══ Source material ══

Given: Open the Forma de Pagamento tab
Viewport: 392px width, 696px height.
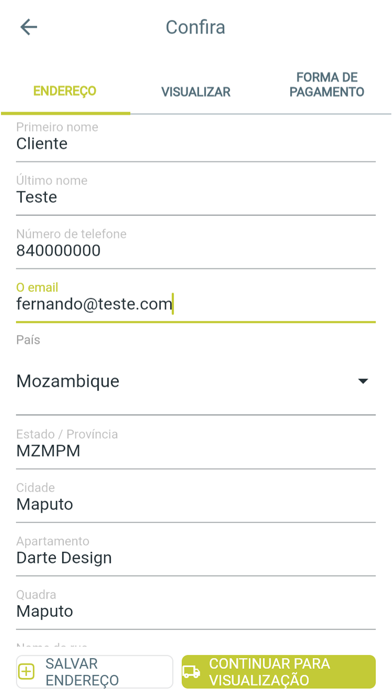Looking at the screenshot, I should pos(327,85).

═══
══ Source material ══

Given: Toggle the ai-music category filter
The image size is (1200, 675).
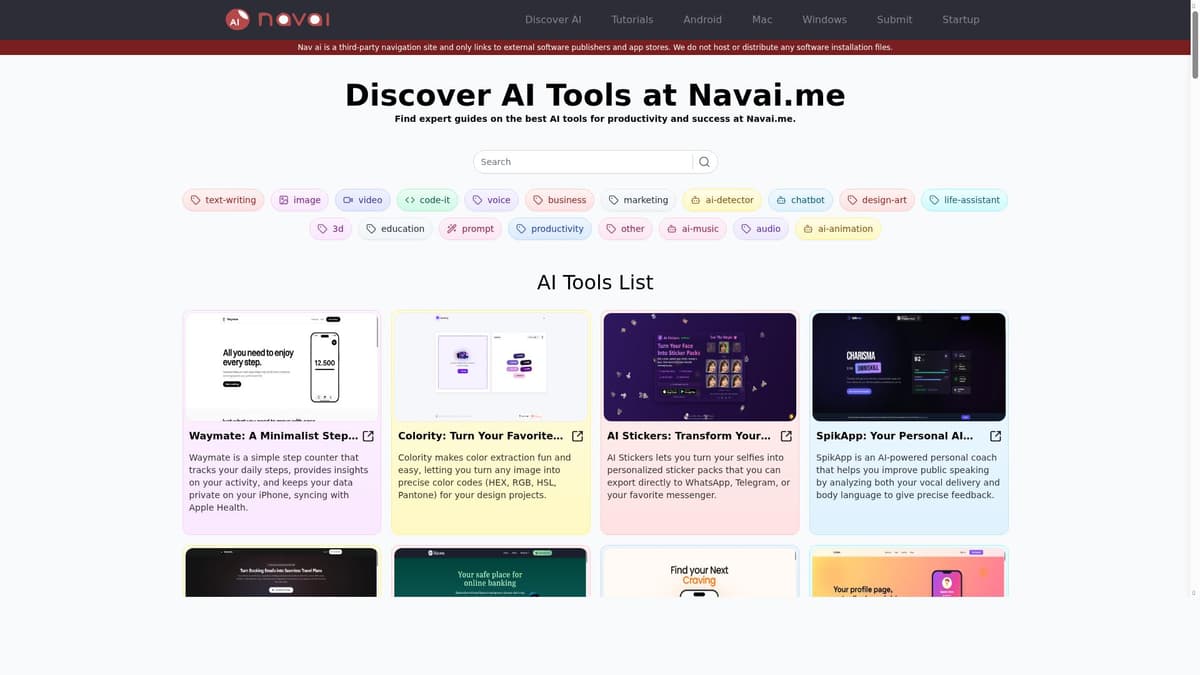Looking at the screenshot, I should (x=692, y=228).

═══
══ Source material ══

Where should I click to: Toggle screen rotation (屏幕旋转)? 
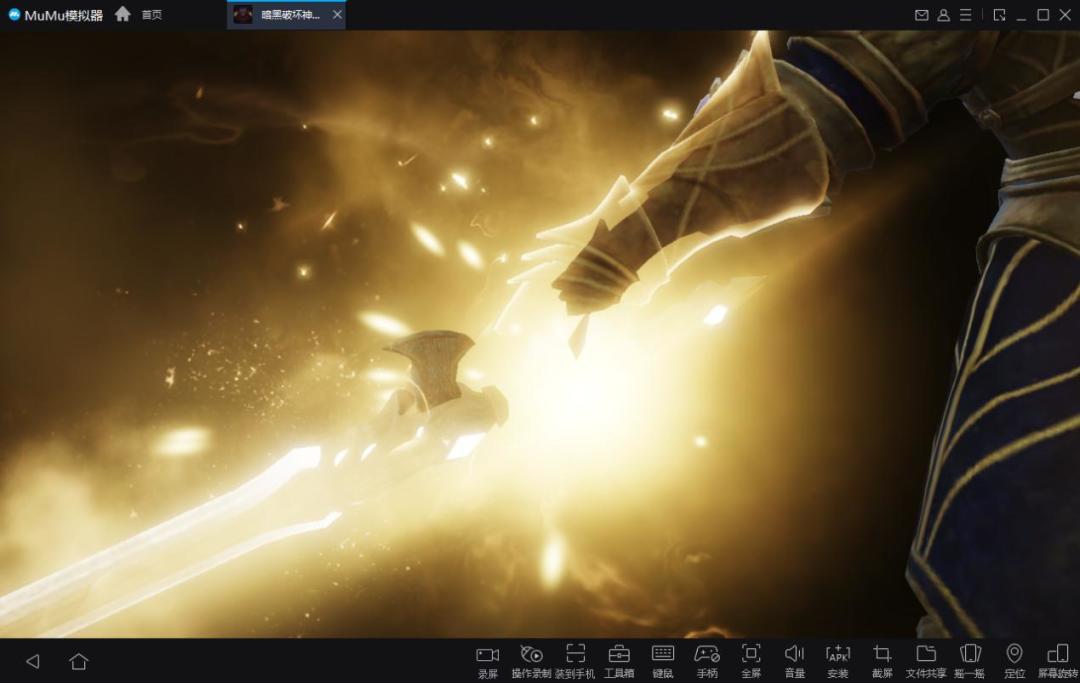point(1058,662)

═══

Stated task
Write out the part of the items that opens with the line containing "Given: Toggle the ai-music category filter" and closes with the line containing "Looking at the screenshot, I should (x=692, y=228).", including both of those lines. Leave the pictures out of your answer.

Expected answer
Given: Toggle the ai-music category filter
The image size is (1200, 675).
Looking at the screenshot, I should (x=692, y=228).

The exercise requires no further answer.